During a wild ride on the parkway, the driver abandoned the pretense of driving a private limo and used a siren. He turned it off once they were within half a mile of the hotel. All the same, Nancy and George were back in their suite just twenty minutes after the match ended.

Teresa was already there with Bess, and both of them were distraught. The news about the sniper had come over the car’s two-way radio as Dan and Bess drove back from the restaurant. Bess had been forced to tell Dan about the entire plot and masquerade. He had been furious.
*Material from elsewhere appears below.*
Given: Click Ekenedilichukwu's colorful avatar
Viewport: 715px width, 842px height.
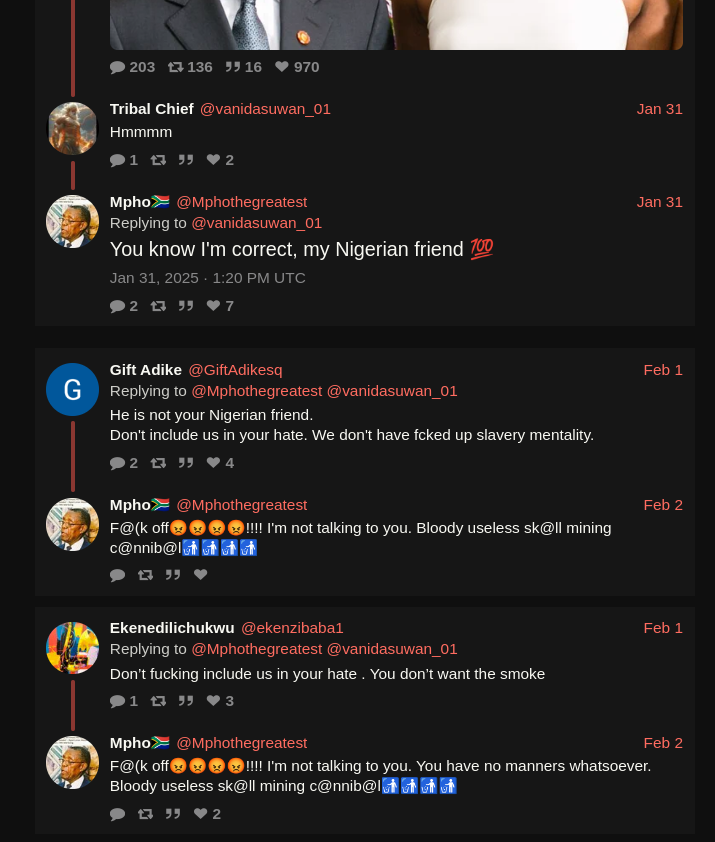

“He said we were dumb and reckless-that not only could he lose his job as a result, but we might have caused either or both of you to lose your lives!”

“That is crazy,” Teresa said sharply. “I knew the risk to me, and I chose to take it!” She looked at Nancy. “But it was not right of me to let you risk your life.”
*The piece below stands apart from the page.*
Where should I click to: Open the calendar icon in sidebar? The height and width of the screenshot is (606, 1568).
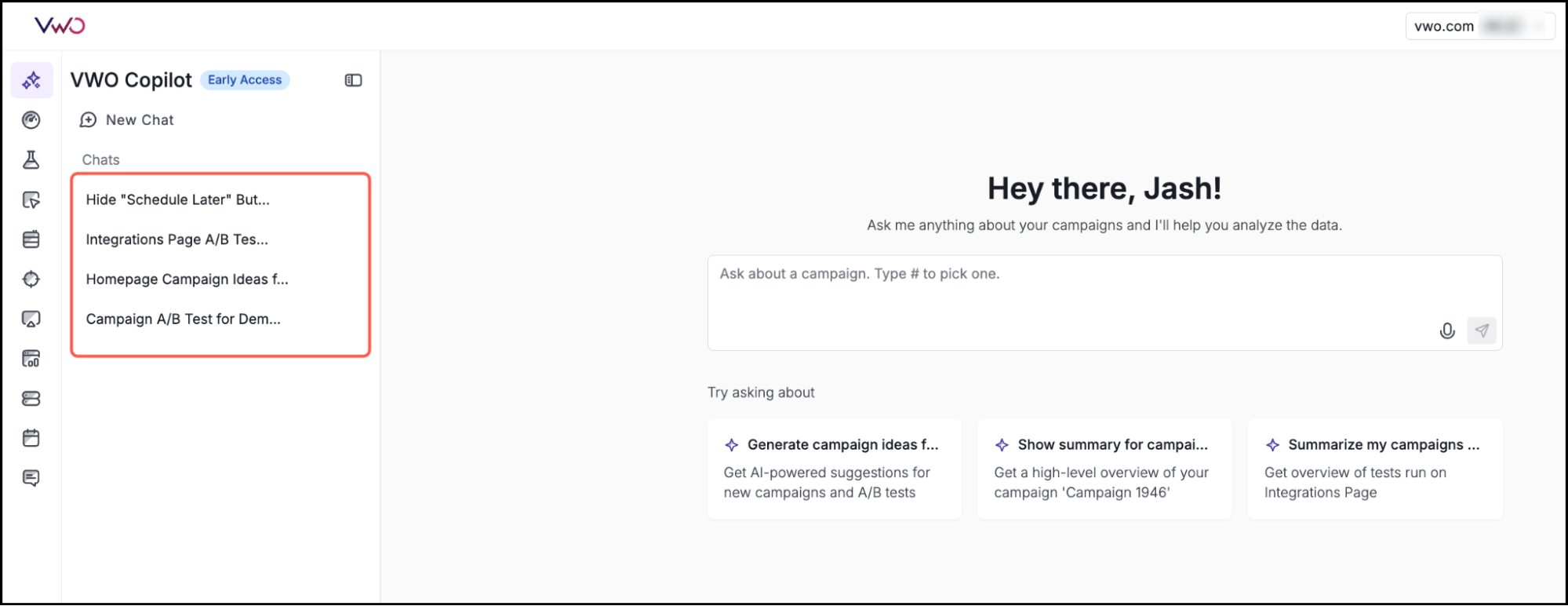31,438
“Yes it was,” Nancy said firmly. “How else could we have found out about the dawn executions?”

Then she looked more closely at Teresa. “What’s wrong?” she asked in a concerned voice. “I mean, what else is wrong? What happened at your meeting with Roberto’s friend?”

Tears welled up in Teresa’s eyes. “I am sure it is not true,” she whispered. “Or no-I am not sure. But-”

“But?” Nancy prompted gently.

“But this friend, he is telling me Roberto-Roberto was not to be trusted! That he was-what did he say?-a double agent, working for the dictator and for the revolutionaries. He says he found, in Roberto’s papers back in San Carlos, some letters that show that he wanted to sell the list of names to the senator.”

“Sell the list?” Bess gasped.

“Yes,” said Teresa. “If she would not pay enough, Roberto would not care what happened to the people on the list!”

“So he really wasn’t working to overthrow the San Carlos dictatorship?” Nancy asked, appalled.

“There is no way to tell whose side Roberto was on.” Teresa bit her lip. “And maybe he would even betray me!”

Nancy was horrified, but there was no time to think over what Teresa had said. It was almost nine o’clock.

“Dawn’s at five-fifty-seven,” Bess said starkly. “The senator checked. Dan took Teresa straight to her as soon as he found out.”

That meant Senator Kilpatrick knew about the masquerade-and Carson Drew probably knew as well. “Where’s the senator now?” Nancy asked weakly.

“At the Department of Justice, pushing panic buttons and pulling strings. She took your dad with her,” Bess added. “I almost forgot. She said that out of desperation the government agents even took Teresa’s poetry book. They used microscopes and infrared light and tried all kinds of code tests, and it’s clean. So Teresa will get it and that postcard she was using as a bookmark back tomorrow.”

Nancy saw Teresa’s face change.

“What postcard?” Nancy asked instantly.

Teresa shook her head, turning away slightly. “It is nothing… I just realized that that card is the last thing Roberto ever gave me,” she confessed, wiping away tears.

“Roberto gave you a postcard?” Nancy jumped up. “Teresa, think hard. When did he give it to you? And why?”

Teresa looked at her, bewildered. “Why… when we were leaving the airport, Roberto said he wouldn’t have time to write postcards, that he was stupid to think he would. He threw the cards into a trash can. And I-I said I would like to have the picture of the Capitol to take home to my mother. So Roberto laughed and took it out of the can and gave it to me. I was keeping it in the poetry book.”

“Teresa, think! You’d just gotten into the U.S. You hadn’t even left the airport! When and where did Roberto get American postcards?”

Teresa frowned. “He must have bought them-”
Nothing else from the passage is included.